*Stored items*
....

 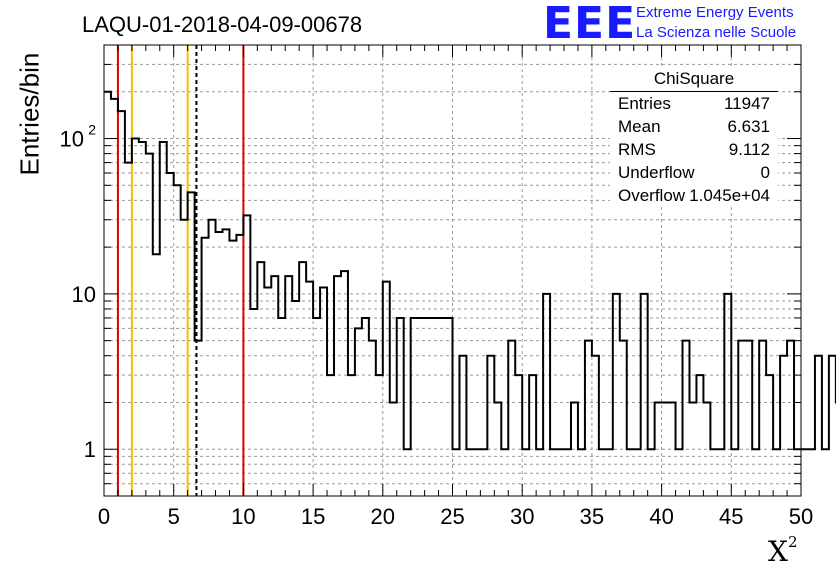 What do you see at coordinates (694, 78) in the screenshot?
I see `stats-box-name: ChiSquare` at bounding box center [694, 78].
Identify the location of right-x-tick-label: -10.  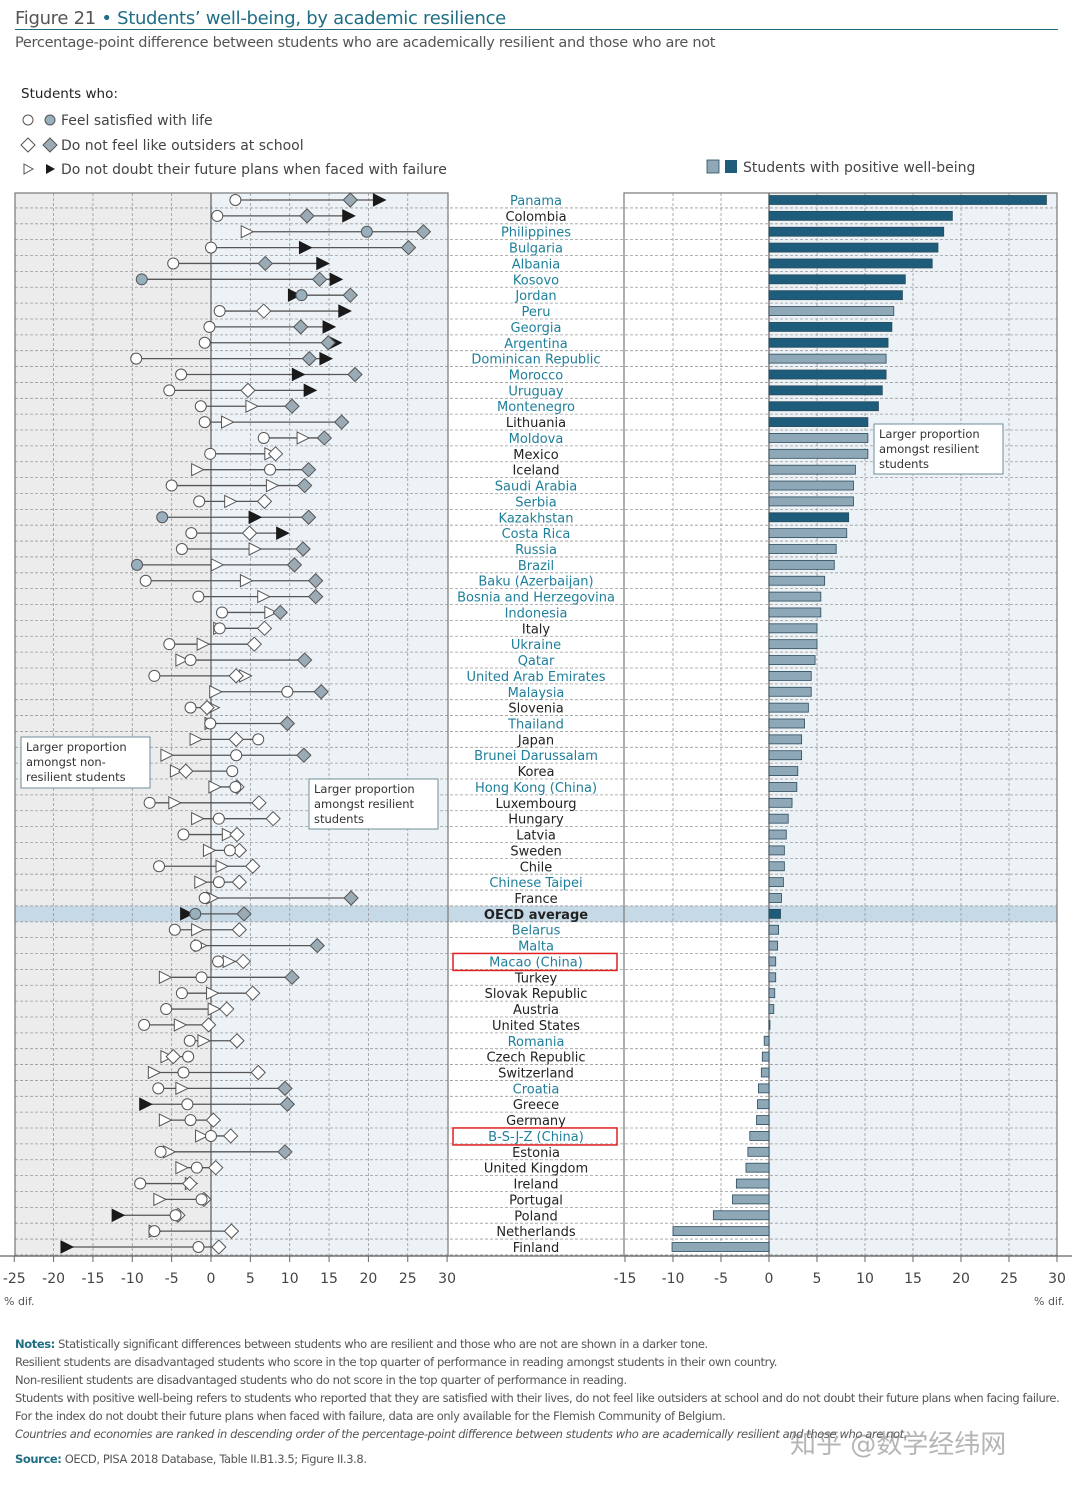
(674, 1279).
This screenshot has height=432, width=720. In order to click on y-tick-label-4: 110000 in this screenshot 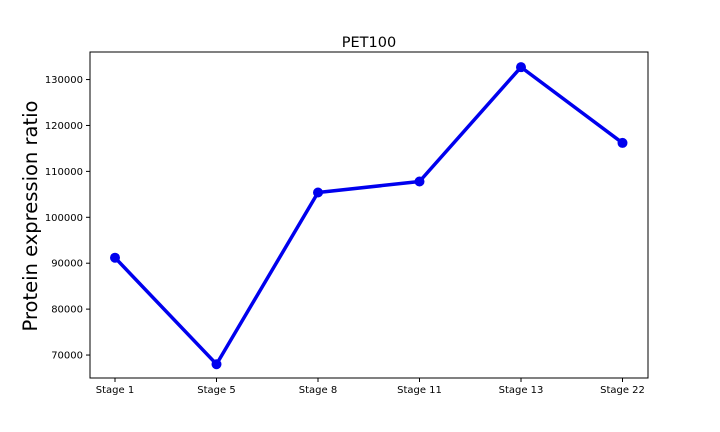, I will do `click(64, 172)`.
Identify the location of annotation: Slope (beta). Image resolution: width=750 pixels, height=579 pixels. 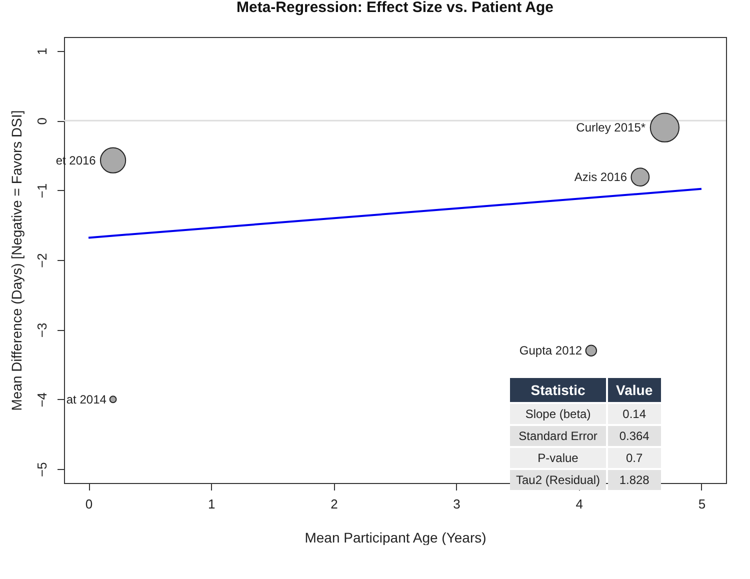
(558, 414).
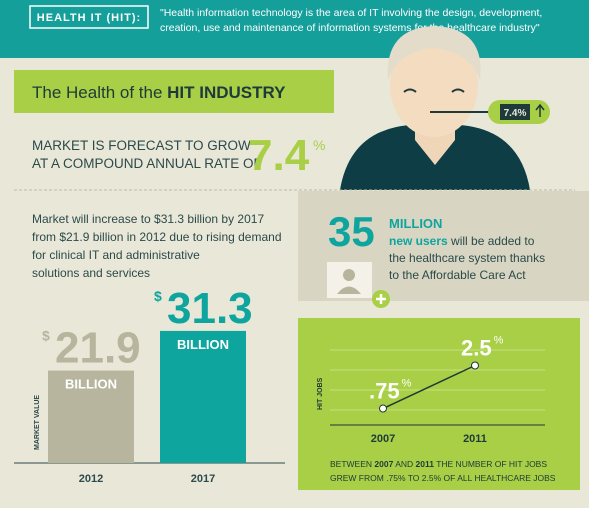 This screenshot has height=508, width=589. I want to click on line, so click(429, 387).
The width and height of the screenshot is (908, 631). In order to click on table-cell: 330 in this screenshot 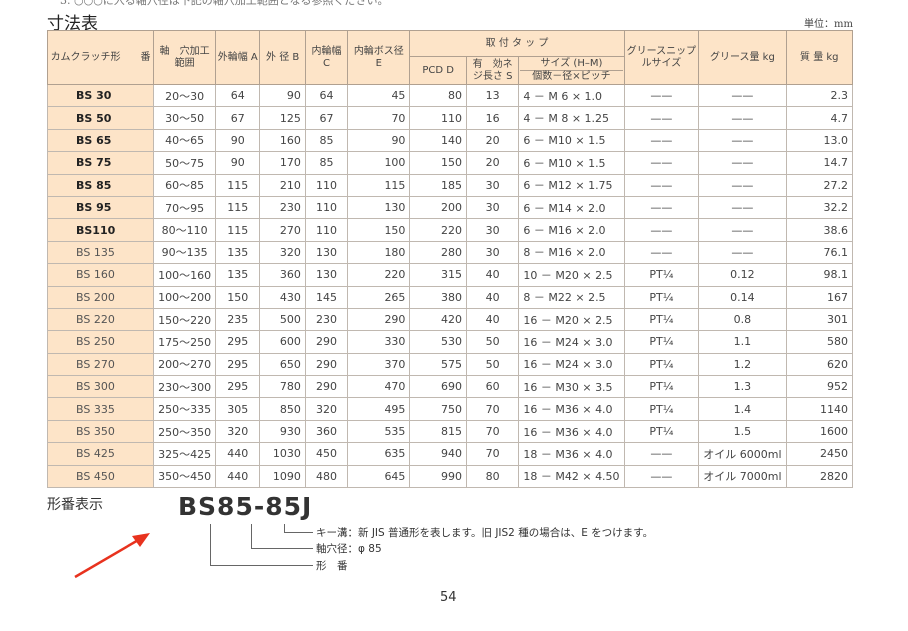, I will do `click(379, 342)`.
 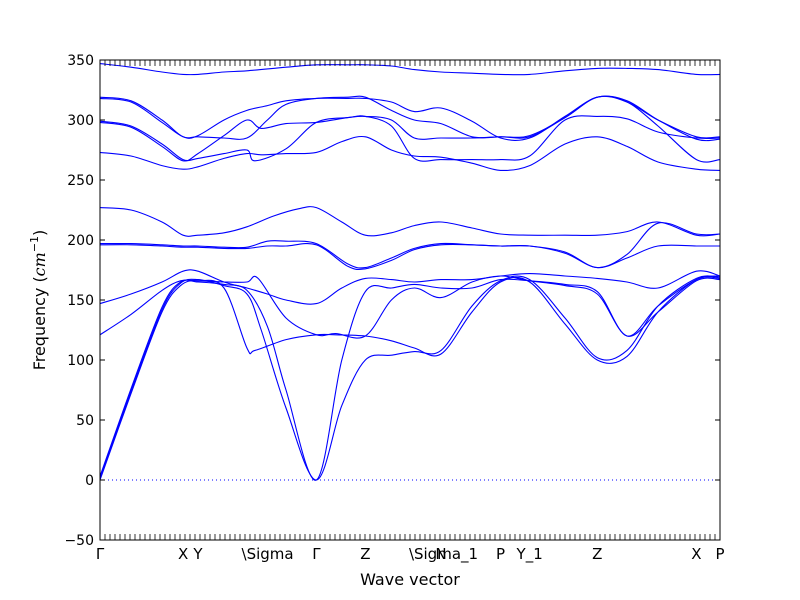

....

*PROMPT*
Convert the rows starting at the line that contains "Identify the location of annotation: Slope" and ending at the line that contains "This screenshot has height=508, width=589." into a JSON list of strings with one string per line. Skip blank lines and omit the pictures.

*RESPONSE TO THE TASK*
[
  "Identify the location of annotation: Slope (beta). Image resolution: width=750 pixels, height=579 pixels. ",
  "(558, 414).",
  " This screenshot has height=508, width=589. I want to click on line, so click(429, 387)."
]